Hoffman v. Construction Protective Services, Inc.
This text of 293 F. App'x 462 (Hoffman v. Construction Protective Services, Inc.) is published on Counsel Stack Legal Research, covering Court of Appeals for the Ninth Circuit primary law. Counsel Stack provides free access to over 12 million legal documents including statutes, case law, regulations, and constitutions.
Opinion
MEMORANDUM
Class representatives Margaret Hoffman and Daniel Lopez appeal various rulings made by the district court in resolving them action for unpaid wages and missed meal periods.
1. The district court did not commit reversible error in granting judgment as a matter of law on Hoffman’s and Lopez’s (Hoffman) claims under California Labor Code section 226. We may affirm on any ground contained in the record. Rivero v. San Francisco, 316 F.3d 857, 862 (9th Cir.2002). We affirm the district court in this instance because the record contains no evidence that any violation of § 226 was knowing and intentional as required under California law. Indeed, the jury’s conclusion that Construction Protective Services, Inc. did not intentionally fail to pay Hoffman all wages due upon termination of employment supports the conclusion that the evidence does not support a finding of knowing and intentional conduct.
2. The district court committed no reversible error in concluding that off-duty meal periods were waived. The ultimate [464]*464determination of waiver is an issue of law, which we review de novo. See, e.g., Bal-lons v. Wacker Siltronic Corp., 370 F.3d 901, 910 (9th Cir.2004) (discussing similar inquiry under the Fair Labor Standards Act). It was not reversible error for the district court to conclude that it was virtually impossible to provide off-duty meal periods.

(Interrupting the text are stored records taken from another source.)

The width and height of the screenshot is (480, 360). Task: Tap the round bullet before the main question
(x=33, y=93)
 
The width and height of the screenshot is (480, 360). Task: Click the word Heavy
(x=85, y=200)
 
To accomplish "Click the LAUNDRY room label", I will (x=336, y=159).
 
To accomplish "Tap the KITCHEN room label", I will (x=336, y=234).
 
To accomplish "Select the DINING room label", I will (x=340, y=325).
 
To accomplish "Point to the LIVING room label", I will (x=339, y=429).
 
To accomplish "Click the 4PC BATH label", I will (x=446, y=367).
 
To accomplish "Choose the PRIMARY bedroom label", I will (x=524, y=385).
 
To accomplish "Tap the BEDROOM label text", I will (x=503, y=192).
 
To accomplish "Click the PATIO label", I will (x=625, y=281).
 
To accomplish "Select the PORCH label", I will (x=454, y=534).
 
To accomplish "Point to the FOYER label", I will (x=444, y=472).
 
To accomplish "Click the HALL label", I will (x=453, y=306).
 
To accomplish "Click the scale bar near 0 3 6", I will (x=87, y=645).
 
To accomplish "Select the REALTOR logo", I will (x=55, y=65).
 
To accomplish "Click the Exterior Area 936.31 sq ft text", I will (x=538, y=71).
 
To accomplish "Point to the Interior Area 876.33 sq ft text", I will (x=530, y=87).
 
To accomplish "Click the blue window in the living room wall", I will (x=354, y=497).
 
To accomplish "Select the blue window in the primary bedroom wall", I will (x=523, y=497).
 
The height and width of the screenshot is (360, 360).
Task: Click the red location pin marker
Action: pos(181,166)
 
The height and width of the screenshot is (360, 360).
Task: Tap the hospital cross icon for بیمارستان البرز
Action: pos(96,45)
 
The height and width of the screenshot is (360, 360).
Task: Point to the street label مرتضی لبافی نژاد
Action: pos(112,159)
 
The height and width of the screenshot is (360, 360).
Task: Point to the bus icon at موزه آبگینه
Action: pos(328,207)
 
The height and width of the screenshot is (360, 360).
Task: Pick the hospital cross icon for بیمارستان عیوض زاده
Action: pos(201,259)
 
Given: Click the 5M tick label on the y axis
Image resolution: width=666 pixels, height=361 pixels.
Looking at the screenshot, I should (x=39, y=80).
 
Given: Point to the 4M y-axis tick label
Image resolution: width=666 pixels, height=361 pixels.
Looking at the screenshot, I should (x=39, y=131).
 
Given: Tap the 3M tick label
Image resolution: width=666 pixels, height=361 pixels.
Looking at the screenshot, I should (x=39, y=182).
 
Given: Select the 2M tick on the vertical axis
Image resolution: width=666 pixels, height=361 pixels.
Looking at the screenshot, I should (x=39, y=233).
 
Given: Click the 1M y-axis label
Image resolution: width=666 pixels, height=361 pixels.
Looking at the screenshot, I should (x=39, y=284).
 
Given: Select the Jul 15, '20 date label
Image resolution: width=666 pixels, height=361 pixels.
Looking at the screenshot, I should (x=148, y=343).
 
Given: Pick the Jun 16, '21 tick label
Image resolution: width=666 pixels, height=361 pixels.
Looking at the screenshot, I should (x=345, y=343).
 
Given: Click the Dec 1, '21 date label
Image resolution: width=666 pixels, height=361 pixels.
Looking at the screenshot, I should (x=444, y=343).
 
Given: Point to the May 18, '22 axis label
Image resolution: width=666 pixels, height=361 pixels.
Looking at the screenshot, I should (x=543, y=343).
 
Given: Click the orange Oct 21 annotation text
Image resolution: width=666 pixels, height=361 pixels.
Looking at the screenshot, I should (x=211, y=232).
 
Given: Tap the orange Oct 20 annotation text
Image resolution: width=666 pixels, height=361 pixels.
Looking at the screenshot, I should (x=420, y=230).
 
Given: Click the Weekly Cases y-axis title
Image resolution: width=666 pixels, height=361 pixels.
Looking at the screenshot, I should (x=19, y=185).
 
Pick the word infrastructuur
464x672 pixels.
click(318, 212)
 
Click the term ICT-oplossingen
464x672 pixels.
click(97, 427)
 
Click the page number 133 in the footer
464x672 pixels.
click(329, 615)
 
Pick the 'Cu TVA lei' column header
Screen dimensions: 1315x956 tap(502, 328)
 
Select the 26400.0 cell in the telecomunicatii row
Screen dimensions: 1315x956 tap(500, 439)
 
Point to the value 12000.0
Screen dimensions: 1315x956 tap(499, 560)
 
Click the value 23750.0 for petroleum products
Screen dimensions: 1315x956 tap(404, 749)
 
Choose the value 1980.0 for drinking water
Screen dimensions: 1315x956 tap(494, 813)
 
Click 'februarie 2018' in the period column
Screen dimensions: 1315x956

3. In view of our companion ruling that the district court did not err in excluding evidence of damages based on the failure to disclose proper calculations under Federal Rule of Civil Procedure 26,1 any error in applying a one-year statute of limitations period to claims brought under California Labor Code section 226.7 was harmless because no remaining plaintiff had worked for longer than one year.
4. The district court failed to adequately explain its lodestar calculations and its reasons for departing from that presumptively reasonable figure, including discussing the factors to be considered when a party fails to accept a Rule 68 offer. For that reason, remand is appropriate to allow the district court to revisit its award of attorney’s fees. See McGrath v. County of Nevada, 67 F.3d 248, 254 (9th Cir.1995); see also Haworth v. Nevada, 56 F.3d 1048, 1052-53 (9th Cir.1995).
Affirmed in part and Remanded in part. Each party is to bear its costs on appeal.
This disposition is not appropriate for publication and is not precedent except as provided by 9th Cir. R. 36-3.